• Instructions for the task:
Copy the items below verbatim, from the line containing "Identify the location of nav-item-contact: CONTACT." through the line containing "(104, 310).", including both of those lines.
*** Extracted entries ***
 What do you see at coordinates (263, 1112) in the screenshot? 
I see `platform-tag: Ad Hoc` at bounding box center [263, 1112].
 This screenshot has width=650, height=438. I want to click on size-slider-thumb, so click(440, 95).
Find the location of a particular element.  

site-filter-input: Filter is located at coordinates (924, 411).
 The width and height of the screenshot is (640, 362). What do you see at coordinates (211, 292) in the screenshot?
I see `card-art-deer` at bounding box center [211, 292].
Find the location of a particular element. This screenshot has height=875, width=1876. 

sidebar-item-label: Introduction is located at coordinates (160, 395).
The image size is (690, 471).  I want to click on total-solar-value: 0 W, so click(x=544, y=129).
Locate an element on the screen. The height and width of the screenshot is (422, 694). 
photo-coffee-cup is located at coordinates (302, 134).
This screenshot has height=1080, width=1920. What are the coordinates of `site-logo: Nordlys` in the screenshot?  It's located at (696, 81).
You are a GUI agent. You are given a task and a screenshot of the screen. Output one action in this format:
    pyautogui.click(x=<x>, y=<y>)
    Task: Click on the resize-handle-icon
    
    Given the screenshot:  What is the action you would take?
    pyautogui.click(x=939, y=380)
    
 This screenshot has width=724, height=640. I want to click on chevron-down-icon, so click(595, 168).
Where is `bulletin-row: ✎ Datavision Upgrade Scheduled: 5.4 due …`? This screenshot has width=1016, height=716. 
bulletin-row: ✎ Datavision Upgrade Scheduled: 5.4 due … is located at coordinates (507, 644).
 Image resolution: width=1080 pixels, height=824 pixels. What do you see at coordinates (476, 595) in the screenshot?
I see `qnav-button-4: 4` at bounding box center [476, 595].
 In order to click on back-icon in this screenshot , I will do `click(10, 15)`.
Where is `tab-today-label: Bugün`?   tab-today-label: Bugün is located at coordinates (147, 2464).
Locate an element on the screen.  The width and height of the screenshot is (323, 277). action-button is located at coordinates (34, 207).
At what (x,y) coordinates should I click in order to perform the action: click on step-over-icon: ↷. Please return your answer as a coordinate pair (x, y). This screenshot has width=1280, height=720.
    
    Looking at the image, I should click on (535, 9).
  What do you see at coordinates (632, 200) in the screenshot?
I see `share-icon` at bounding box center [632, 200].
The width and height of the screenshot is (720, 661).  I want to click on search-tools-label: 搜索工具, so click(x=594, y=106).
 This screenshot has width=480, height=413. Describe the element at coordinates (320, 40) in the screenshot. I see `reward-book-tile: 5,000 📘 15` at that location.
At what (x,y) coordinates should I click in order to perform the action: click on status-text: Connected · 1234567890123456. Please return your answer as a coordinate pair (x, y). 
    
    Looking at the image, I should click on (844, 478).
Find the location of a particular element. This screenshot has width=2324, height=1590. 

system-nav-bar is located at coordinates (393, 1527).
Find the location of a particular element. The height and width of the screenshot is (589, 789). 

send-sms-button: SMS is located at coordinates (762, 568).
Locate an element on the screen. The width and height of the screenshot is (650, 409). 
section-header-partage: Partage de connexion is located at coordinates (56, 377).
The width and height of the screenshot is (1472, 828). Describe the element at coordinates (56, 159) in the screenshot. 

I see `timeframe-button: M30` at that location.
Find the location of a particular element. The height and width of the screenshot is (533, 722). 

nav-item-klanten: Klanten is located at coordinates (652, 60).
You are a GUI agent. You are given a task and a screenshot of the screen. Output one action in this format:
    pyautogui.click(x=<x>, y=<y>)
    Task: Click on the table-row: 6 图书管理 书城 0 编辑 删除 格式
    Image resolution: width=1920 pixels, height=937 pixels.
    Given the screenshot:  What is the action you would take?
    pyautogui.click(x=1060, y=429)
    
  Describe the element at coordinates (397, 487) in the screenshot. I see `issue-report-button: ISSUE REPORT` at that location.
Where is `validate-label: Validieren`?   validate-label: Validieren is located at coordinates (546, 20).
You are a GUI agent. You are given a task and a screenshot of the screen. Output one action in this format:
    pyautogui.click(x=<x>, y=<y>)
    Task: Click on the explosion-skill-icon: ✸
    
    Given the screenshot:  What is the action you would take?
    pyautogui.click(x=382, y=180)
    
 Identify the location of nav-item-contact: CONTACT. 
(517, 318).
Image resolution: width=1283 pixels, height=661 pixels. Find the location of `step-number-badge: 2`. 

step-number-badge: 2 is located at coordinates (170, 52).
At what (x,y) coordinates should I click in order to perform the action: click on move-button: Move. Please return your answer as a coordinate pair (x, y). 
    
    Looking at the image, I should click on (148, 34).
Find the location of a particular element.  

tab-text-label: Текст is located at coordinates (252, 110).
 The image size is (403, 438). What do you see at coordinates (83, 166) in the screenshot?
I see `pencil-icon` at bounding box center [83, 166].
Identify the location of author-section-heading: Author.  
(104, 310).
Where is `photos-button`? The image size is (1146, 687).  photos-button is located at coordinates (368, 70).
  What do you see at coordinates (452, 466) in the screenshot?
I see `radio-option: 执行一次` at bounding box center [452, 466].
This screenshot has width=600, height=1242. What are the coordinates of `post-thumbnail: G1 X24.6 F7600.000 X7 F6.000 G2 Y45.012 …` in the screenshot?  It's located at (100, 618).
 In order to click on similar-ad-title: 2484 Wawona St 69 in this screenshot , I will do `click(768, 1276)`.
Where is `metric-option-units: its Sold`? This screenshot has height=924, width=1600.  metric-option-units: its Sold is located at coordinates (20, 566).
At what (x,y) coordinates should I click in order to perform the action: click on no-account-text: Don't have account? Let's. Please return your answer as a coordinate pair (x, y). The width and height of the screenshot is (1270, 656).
*** End of Extracted entries ***
• Solution to this exercise:
 Identify the location of nav-item-contact: CONTACT. 
(517, 318).
Image resolution: width=1283 pixels, height=661 pixels. Find the location of `step-number-badge: 2`. 

step-number-badge: 2 is located at coordinates (170, 52).
At what (x,y) coordinates should I click in order to perform the action: click on move-button: Move. Please return your answer as a coordinate pair (x, y). 
    
    Looking at the image, I should click on (148, 34).
Find the location of a particular element.  

tab-text-label: Текст is located at coordinates (252, 110).
 The image size is (403, 438). What do you see at coordinates (83, 166) in the screenshot?
I see `pencil-icon` at bounding box center [83, 166].
Identify the location of author-section-heading: Author.  
(104, 310).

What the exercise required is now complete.